On 18.09.20 04:30, Wei Yang wrote:
> On Wed, Sep 16, 2020 at 09:31:21PM +0200, David Hildenbrand wrote:
>>
>>
>>> Am 16.09.2020 um 20:50 schrieb osalvador@...e.de:
>>>
>>> On 2020-09-16 20:34, David Hildenbrand wrote:
>>>> When adding separate memory blocks via add_memory*() and onlining them
>>>> immediately, the metadata (especially the memmap) of the next block will be
>>>> placed onto one of the just added+onlined block. This creates a chain
>>>> of unmovable allocations: If the last memory block cannot get
>>>> offlined+removed() so will all dependant ones. We directly have unmovable
>>>> allocations all over the place.
>>>> This can be observed quite easily using virtio-mem, however, it can also
>>>> be observed when using DIMMs.

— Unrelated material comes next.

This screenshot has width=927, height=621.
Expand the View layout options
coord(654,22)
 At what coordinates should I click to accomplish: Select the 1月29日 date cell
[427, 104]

The freshly onlined pages will usually be
>>>> placed to the head of the freelists, meaning they will be allocated next,
>>>> turning the just-added memory usually immediately un-removable. The
>>>> fresh pages are cold, prefering to allocate others (that might be hot)
>>>> also feels to be the natural thing to do.
>>>> It also applies to the hyper-v balloon xen-balloon, and ppc64 dlpar: when
>>>> adding separate, successive memory blocks, each memory block will have
>>>> unmovable allocations on them - for example gigantic pages will fail to
>>>> allocate.
>>>> While the ZONE_NORMAL doesn't provide any guarantees that memory can get
>>>> offlined+removed again (any kind of fragmentation with unmovable
>>>> allocations is possible), there are many scenarios (hotplugging a lot of
>>>> memory, running workload, hotunplug some memory/as much as possible) where
>>>> we can offline+remove quite a lot with this patchset.
>>>
>>> Hi David,
>>>
>>
>> Hi Oscar.
>>
>>> I did not read through the patchset yet, so sorry if the question is nonsense, but is this not trying to fix the same issue the vmemmap patches did? [1]
>>
>> Not nonesense at all. It only helps to some degree, though. It solves the dependencies due to the memmap. However, it‘s not completely ideal, especially for single memory blocks.
>>
>> With single memory blocks (virtio-mem, xen-balloon, hv balloon, ppc dlpar) you still have unmovable (vmemmap chunks) all over the physical address space. Consider the gigantic page example after hotplug. You directly fragmented all hotplugged memory.
>>
>> Of course, there might be (less extreme) dependencies due page tables for the identity mapping, extended struct pages and similar.
>>
>> Having that said, there are other benefits when preferring other memory over just hotplugged memory. Think about adding+onlining memory during boot (dimms under QEMU, virtio-mem), once the system is up you will have most (all) of that memory completely untouched.
>>
>> So while vmemmap on hotplugged memory would tackle some part of the issue, there are cases where this approach is better, and there are even benefits when combining both.
> 
> While everything changes with shuffle.
> 

Right. Shuffling would naturally try to break the dependencies.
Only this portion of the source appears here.